▶ **Problem details**:
Rewrite every row below, changing "Identify the location of" to "Point out the position of" wherever it appears and keeping the rest of each row unchanged.

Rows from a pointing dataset
──────

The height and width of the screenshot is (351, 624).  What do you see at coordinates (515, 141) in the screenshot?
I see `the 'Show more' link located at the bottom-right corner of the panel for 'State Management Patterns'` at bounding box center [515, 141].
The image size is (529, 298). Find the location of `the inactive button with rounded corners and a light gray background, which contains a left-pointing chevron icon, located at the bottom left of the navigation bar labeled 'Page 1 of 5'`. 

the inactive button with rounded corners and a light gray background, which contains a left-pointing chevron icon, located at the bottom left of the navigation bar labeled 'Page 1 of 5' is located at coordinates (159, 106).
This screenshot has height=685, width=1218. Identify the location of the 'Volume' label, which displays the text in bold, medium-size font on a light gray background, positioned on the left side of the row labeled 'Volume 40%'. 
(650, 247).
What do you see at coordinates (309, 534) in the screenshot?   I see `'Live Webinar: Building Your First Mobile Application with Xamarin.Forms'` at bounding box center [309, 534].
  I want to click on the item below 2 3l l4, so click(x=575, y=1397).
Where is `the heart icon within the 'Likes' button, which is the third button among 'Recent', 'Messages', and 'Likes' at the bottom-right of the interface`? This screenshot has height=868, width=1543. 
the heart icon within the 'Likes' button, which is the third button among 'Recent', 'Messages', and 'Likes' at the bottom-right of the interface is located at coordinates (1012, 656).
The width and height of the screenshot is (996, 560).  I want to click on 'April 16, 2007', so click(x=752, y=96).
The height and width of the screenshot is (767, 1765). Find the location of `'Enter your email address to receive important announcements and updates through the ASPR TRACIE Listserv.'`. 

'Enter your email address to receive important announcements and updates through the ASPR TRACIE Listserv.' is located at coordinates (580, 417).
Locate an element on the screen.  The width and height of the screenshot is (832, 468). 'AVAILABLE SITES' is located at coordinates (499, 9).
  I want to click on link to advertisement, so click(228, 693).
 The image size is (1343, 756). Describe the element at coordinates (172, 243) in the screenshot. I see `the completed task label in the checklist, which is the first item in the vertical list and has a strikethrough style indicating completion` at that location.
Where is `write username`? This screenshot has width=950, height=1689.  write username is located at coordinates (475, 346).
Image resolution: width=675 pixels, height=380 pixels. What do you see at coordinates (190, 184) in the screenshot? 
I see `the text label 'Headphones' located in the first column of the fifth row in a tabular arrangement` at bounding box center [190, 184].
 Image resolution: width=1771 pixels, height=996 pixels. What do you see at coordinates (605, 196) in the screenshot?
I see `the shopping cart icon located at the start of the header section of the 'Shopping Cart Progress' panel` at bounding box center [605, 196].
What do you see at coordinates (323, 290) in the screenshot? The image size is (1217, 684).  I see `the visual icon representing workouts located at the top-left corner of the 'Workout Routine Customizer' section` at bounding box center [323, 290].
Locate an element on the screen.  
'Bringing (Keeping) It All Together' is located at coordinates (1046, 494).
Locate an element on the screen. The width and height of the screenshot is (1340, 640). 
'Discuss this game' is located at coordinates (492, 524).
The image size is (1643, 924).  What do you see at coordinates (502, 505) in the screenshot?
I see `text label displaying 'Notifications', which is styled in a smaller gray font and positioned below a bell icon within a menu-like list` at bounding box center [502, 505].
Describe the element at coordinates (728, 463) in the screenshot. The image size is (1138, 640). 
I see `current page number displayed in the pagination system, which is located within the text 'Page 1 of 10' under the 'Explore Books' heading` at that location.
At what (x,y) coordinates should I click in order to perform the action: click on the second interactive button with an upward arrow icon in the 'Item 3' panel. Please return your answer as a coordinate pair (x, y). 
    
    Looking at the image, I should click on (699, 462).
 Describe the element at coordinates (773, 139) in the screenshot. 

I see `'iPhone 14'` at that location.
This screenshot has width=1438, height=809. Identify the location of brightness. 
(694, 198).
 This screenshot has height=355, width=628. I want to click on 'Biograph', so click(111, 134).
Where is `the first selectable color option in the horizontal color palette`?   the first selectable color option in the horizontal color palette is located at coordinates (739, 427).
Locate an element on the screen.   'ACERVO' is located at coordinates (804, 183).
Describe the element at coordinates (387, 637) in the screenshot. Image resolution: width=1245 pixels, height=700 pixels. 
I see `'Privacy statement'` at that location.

──────

▶ **Task output**:
The height and width of the screenshot is (351, 624).  What do you see at coordinates (515, 141) in the screenshot?
I see `the 'Show more' link located at the bottom-right corner of the panel for 'State Management Patterns'` at bounding box center [515, 141].
The image size is (529, 298). Find the location of `the inactive button with rounded corners and a light gray background, which contains a left-pointing chevron icon, located at the bottom left of the navigation bar labeled 'Page 1 of 5'`. 

the inactive button with rounded corners and a light gray background, which contains a left-pointing chevron icon, located at the bottom left of the navigation bar labeled 'Page 1 of 5' is located at coordinates (159, 106).
This screenshot has height=685, width=1218. Point out the position of the 'Volume' label, which displays the text in bold, medium-size font on a light gray background, positioned on the left side of the row labeled 'Volume 40%'. 
(650, 247).
What do you see at coordinates (309, 534) in the screenshot?   I see `'Live Webinar: Building Your First Mobile Application with Xamarin.Forms'` at bounding box center [309, 534].
  I want to click on the item below 2 3l l4, so click(x=575, y=1397).
Where is `the heart icon within the 'Likes' button, which is the third button among 'Recent', 'Messages', and 'Likes' at the bottom-right of the interface`? This screenshot has height=868, width=1543. 
the heart icon within the 'Likes' button, which is the third button among 'Recent', 'Messages', and 'Likes' at the bottom-right of the interface is located at coordinates (1012, 656).
The width and height of the screenshot is (996, 560).  I want to click on 'April 16, 2007', so click(x=752, y=96).
The height and width of the screenshot is (767, 1765). Find the location of `'Enter your email address to receive important announcements and updates through the ASPR TRACIE Listserv.'`. 

'Enter your email address to receive important announcements and updates through the ASPR TRACIE Listserv.' is located at coordinates (580, 417).
Locate an element on the screen.  The width and height of the screenshot is (832, 468). 'AVAILABLE SITES' is located at coordinates (499, 9).
  I want to click on link to advertisement, so click(228, 693).
 The image size is (1343, 756). Describe the element at coordinates (172, 243) in the screenshot. I see `the completed task label in the checklist, which is the first item in the vertical list and has a strikethrough style indicating completion` at that location.
Where is `write username`? This screenshot has width=950, height=1689.  write username is located at coordinates (475, 346).
Image resolution: width=675 pixels, height=380 pixels. What do you see at coordinates (190, 184) in the screenshot? 
I see `the text label 'Headphones' located in the first column of the fifth row in a tabular arrangement` at bounding box center [190, 184].
 Image resolution: width=1771 pixels, height=996 pixels. What do you see at coordinates (605, 196) in the screenshot?
I see `the shopping cart icon located at the start of the header section of the 'Shopping Cart Progress' panel` at bounding box center [605, 196].
What do you see at coordinates (323, 290) in the screenshot? The image size is (1217, 684).  I see `the visual icon representing workouts located at the top-left corner of the 'Workout Routine Customizer' section` at bounding box center [323, 290].
Locate an element on the screen.  
'Bringing (Keeping) It All Together' is located at coordinates (1046, 494).
Locate an element on the screen. The width and height of the screenshot is (1340, 640). 
'Discuss this game' is located at coordinates (492, 524).
The image size is (1643, 924).  What do you see at coordinates (502, 505) in the screenshot?
I see `text label displaying 'Notifications', which is styled in a smaller gray font and positioned below a bell icon within a menu-like list` at bounding box center [502, 505].
Describe the element at coordinates (728, 463) in the screenshot. The image size is (1138, 640). 
I see `current page number displayed in the pagination system, which is located within the text 'Page 1 of 10' under the 'Explore Books' heading` at that location.
At what (x,y) coordinates should I click in order to perform the action: click on the second interactive button with an upward arrow icon in the 'Item 3' panel. Please return your answer as a coordinate pair (x, y). 
    
    Looking at the image, I should click on (699, 462).
 Describe the element at coordinates (773, 139) in the screenshot. 

I see `'iPhone 14'` at that location.
This screenshot has width=1438, height=809. Point out the position of brightness. 
(694, 198).
 This screenshot has height=355, width=628. I want to click on 'Biograph', so click(111, 134).
Where is `the first selectable color option in the horizontal color palette`?   the first selectable color option in the horizontal color palette is located at coordinates (739, 427).
Locate an element on the screen.   'ACERVO' is located at coordinates (804, 183).
Describe the element at coordinates (387, 637) in the screenshot. Image resolution: width=1245 pixels, height=700 pixels. 
I see `'Privacy statement'` at that location.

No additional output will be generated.